■ Selected extract ■
»»

24
Here is where we stand:
Jack, devastated about Renee getting sniped out of the plot, is trying to work through his feelings of grief and loss by whacking the Russians who whacked her. But President Woman President ordered Jack to be locked down because she needs the Russians for the all-important Peace Procezzzzzzzzzzzzzzzz
Sorry! Anyway, as you would imagine, Jack did not respond well to being locked down. He stole a convenient helicopter and is now on his way toward the UN, thereby forcing Chloe, who is in charge of CTU, to order the Air Force to force him down. We frankly feel sorry for the Air Force.
Edgar is still dead.
Stay tuned in the comments section after the show as the Amazing Steve attempts to unravel the plot, which is no mean feat, as can be seen in this photograph of Steve holding the actual plot.
Meanwhile, here's a scientific poll:
UPDATE: Also, Mr. Bauer, you must return your seat to the upright and locked po sition.
UPDATE: Wait, that was the WHOLE HELICOPTER SEQUENCE? Lame-O-Rama.
UPDATE: Ethan sure recovered quickly from a serious heart attack.
UPDATE: Physical coercion! No!
UPDATE: "Pull out now." Heheheh.
UPDATE: Who is the Vegas-looking guy? We know him from before, right?

««

Entries on target coordinates:

»»

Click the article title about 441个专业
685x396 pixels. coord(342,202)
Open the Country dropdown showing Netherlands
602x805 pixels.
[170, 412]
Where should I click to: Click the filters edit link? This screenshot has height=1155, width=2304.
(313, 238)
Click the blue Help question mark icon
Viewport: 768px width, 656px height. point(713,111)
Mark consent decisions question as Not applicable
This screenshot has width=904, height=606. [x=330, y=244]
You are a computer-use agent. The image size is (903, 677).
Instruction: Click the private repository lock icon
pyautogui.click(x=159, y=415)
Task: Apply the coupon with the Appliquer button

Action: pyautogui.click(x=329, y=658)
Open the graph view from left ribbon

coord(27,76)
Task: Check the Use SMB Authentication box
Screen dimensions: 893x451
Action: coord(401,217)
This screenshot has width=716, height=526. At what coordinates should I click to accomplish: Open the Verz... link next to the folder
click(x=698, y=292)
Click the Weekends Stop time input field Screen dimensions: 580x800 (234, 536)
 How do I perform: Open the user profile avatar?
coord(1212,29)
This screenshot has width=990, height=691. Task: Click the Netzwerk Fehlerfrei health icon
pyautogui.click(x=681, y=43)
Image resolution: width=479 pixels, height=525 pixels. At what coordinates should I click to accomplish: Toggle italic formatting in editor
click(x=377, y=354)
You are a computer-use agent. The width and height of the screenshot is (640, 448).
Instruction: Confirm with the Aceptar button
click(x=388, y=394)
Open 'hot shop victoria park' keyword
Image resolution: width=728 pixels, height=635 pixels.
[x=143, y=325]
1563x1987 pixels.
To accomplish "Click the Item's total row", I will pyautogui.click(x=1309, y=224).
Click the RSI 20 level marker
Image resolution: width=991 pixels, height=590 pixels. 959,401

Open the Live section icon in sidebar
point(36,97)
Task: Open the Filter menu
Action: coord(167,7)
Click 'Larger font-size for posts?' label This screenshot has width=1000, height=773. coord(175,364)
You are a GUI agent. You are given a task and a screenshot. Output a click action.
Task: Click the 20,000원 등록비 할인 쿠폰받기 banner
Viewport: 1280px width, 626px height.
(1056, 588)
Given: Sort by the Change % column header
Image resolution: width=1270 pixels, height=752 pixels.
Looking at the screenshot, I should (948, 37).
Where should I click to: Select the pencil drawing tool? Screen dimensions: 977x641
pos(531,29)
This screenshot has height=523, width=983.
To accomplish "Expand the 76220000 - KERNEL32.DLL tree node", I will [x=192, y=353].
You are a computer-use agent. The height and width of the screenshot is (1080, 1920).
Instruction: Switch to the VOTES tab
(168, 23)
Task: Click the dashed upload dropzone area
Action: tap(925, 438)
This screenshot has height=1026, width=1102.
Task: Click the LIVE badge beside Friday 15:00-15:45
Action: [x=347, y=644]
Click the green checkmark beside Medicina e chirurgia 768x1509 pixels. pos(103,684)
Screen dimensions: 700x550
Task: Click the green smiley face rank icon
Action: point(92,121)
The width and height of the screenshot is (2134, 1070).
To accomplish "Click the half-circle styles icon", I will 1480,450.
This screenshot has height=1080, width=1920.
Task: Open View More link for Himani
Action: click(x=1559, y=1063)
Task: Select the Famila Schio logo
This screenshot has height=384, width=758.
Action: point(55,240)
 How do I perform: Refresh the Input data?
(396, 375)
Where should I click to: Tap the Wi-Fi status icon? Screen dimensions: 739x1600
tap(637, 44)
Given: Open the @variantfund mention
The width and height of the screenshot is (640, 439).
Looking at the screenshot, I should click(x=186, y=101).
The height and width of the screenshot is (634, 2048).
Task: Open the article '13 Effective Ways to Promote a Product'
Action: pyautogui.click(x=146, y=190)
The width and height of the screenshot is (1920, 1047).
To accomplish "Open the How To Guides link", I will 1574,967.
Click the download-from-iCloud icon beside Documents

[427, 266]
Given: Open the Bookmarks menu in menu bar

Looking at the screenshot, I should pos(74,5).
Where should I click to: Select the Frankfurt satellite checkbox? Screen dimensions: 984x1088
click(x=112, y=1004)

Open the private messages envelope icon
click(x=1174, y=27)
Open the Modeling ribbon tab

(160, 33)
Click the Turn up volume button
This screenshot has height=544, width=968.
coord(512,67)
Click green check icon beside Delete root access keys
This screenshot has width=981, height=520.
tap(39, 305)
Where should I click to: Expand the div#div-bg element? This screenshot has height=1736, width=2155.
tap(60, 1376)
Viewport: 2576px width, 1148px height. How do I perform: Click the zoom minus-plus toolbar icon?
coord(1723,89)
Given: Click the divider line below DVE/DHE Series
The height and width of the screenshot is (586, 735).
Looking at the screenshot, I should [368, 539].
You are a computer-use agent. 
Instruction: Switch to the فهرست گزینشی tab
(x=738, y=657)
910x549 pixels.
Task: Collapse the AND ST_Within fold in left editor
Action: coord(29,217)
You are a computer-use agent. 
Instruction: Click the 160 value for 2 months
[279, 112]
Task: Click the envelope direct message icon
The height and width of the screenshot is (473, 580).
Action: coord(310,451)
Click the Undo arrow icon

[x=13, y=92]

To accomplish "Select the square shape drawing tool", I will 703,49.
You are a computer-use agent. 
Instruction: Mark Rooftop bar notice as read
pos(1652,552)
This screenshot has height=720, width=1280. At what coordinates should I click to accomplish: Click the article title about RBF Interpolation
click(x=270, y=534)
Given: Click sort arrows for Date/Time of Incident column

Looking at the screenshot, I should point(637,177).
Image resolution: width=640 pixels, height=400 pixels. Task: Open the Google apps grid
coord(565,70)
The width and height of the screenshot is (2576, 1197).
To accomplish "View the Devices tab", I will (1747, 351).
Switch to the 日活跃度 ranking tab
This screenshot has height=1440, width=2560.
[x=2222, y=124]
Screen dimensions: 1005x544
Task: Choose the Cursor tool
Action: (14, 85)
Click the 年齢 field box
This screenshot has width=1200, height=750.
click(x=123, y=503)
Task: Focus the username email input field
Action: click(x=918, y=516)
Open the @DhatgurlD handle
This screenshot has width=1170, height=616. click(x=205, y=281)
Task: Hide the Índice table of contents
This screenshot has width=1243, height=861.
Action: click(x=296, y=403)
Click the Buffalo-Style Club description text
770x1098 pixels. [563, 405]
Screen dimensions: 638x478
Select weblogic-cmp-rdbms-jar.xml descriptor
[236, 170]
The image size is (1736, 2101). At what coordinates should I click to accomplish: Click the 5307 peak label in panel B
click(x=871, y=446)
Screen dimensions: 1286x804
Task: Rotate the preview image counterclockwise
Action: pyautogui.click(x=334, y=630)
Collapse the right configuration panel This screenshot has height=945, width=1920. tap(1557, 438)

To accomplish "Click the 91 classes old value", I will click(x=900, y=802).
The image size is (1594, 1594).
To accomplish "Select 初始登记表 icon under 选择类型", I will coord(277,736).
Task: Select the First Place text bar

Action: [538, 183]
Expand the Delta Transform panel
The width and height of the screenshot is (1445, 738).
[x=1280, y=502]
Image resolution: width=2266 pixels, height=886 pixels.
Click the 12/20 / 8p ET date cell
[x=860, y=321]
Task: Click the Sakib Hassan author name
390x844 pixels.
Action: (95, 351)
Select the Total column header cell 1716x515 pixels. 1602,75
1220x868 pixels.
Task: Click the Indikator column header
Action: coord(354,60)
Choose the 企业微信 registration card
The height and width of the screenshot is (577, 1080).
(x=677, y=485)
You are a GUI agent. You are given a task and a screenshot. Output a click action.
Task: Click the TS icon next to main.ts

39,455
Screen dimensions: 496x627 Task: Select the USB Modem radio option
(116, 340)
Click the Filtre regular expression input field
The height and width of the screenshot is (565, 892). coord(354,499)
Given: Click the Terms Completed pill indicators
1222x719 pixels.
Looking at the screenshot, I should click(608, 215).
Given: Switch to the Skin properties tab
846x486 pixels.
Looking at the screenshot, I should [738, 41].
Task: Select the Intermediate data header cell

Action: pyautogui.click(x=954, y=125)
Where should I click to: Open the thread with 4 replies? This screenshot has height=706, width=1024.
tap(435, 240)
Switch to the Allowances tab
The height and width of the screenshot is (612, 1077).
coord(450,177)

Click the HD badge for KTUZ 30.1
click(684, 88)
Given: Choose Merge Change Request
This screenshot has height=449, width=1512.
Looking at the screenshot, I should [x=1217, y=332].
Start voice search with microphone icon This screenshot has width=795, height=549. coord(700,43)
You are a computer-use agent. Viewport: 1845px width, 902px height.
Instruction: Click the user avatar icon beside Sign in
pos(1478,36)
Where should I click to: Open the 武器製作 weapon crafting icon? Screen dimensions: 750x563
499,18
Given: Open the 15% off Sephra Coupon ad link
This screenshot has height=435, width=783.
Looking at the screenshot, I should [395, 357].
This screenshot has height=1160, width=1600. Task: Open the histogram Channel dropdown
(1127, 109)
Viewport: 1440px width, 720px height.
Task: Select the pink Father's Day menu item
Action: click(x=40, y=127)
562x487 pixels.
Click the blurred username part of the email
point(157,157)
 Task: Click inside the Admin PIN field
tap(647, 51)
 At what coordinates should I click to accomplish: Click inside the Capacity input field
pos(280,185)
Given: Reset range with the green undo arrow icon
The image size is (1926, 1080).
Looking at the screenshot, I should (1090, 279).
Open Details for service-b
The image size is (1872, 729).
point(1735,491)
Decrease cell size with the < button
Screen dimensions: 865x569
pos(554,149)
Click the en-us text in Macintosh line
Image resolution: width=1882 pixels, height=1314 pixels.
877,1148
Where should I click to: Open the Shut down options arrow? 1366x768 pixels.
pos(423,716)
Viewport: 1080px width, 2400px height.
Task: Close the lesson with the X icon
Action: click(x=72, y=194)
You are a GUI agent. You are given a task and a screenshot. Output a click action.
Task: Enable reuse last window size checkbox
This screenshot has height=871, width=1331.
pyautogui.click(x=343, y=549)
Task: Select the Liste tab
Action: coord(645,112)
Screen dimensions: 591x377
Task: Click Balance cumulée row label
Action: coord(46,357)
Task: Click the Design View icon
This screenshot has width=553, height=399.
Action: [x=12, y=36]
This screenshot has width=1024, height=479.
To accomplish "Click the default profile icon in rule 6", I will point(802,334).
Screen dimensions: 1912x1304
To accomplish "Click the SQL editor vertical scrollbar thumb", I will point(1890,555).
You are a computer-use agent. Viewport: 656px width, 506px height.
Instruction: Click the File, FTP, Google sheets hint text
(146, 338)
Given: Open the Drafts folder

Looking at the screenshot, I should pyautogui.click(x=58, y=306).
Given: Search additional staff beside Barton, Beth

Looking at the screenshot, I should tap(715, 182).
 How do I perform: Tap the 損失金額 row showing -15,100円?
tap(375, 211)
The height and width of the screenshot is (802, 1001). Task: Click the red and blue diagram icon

««

■ Given request ■
Say whether each statement agrees with the 24 recap, answering yes or no and quoting the deciding words: (a) Jack is flying a stolen helicopter toward the UN; (b) the President ordered the Air Force to force Jack down; (c) Edgar is still dead.

■ Solution to this exercise ■
(a) Yes: "He stole a convenient helicopter and is now on his way toward the UN"
(b) No: "thereby forcing Chloe, who is in charge of CTU, to order the Air Force to force him down"
(c) Yes: "Edgar is still dead."